How many of us have experienced this before? You're in the elevator with a few other people. One is scrolling through their phone, another staring at the doors waiting for them to open, the next frantically pressing the "Door Close" button after each floor, desperately trying to lessen the time spent on this agonizing elevator ride. Hell, I've been the "Door Close" guy many many times, but who can blame us? It's 8 in the morning and everyone knows they have the entire work day ahead of them, so no one's particularly happy. The last thing these people want to do is talk right?
WRONG!
Well, maybe not always wrong. There are people who legitimately dislike other people and despise any kind of human interaction. But who cares! That is certainly not what this blog is about.

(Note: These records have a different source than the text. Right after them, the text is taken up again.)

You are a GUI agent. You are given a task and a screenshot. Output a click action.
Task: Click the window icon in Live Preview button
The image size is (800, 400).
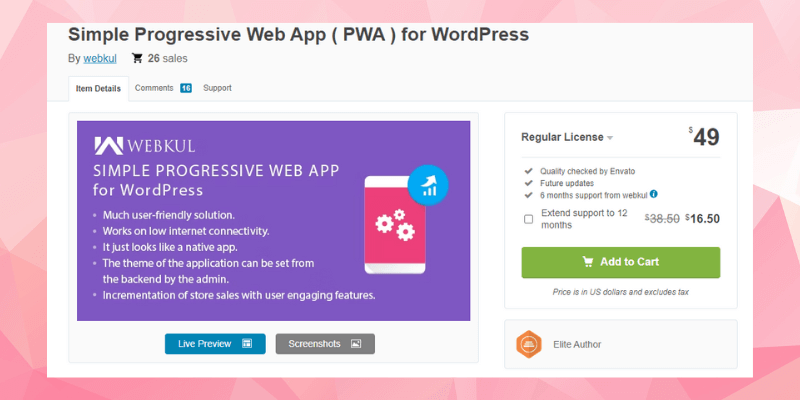pos(247,344)
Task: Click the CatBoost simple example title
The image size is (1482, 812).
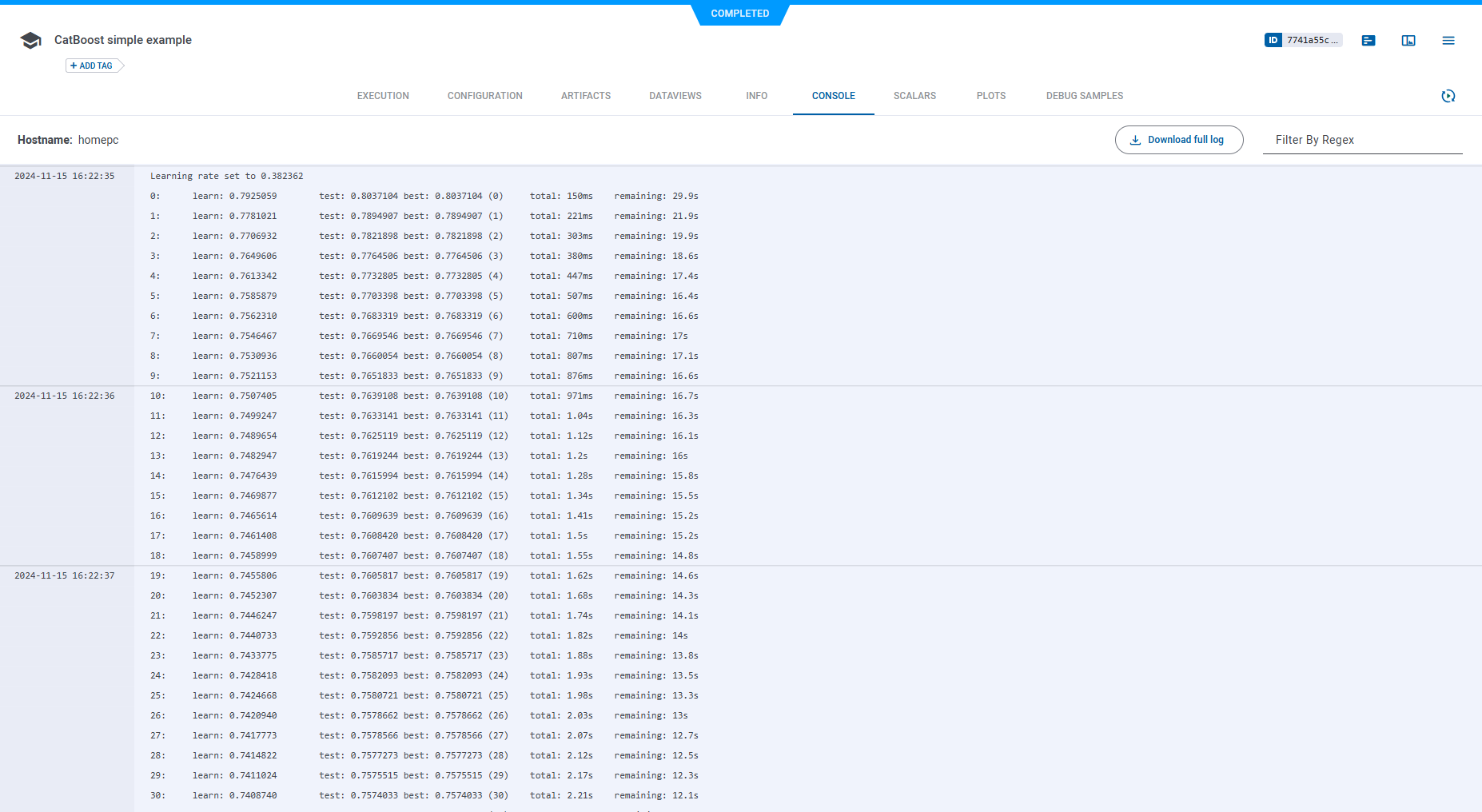Action: tap(123, 39)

I've noticed that just one observant, funny, or clever comment can alleviate all the tension that these elevator rides have to offer? The "Door Close" guy and his two other nervous buddies may seem completely anti social, but be the one to break the silence and they'll be all smiles. It doesn't have to be the greatest thing anyone has ever said ever. Just a simple "Man, it's cold out there" to break that silence will put everyone at ease. They start looking each other in the eye instead of at the wall; all of a sudden, everyone is not in so much of a rush to get out. Everyone will smile and when each person gets off the at their floor they will always say "Have a nice day" or some sort of farewell greeting.
Everybody (well, mostly everybody) inherently wants - nay, NEEDS to interact with other people. It's in our DNA, and when we are forced to cram into a confined space such as an elevator, this need is heightened. We crave the interactions and it's right there at our fingertips, but for some reason we are terrified. Self doubt kicks in and we put this immense pressure on ourselves to have the first thing we say be the funniest or most profound thing anyone has ever said. We then become even more antsy and frustrated that we want something so bad, but refuse to satisfy ourselves, turning into this vicious cycle. The truth is it doesn't matter what you say, as long as you say it with confidence and with a smile. People will be so relieved and their need for human interaction will be satisfied. Try this next time you take the elevator and notice how people suddenly relax once the ice has been broken.
People are more than willing to accept a connection with other people, no matter how small, but they refuse to be the one to initiate that connection. Like I said before, the first words are the most terrifying, but the least important.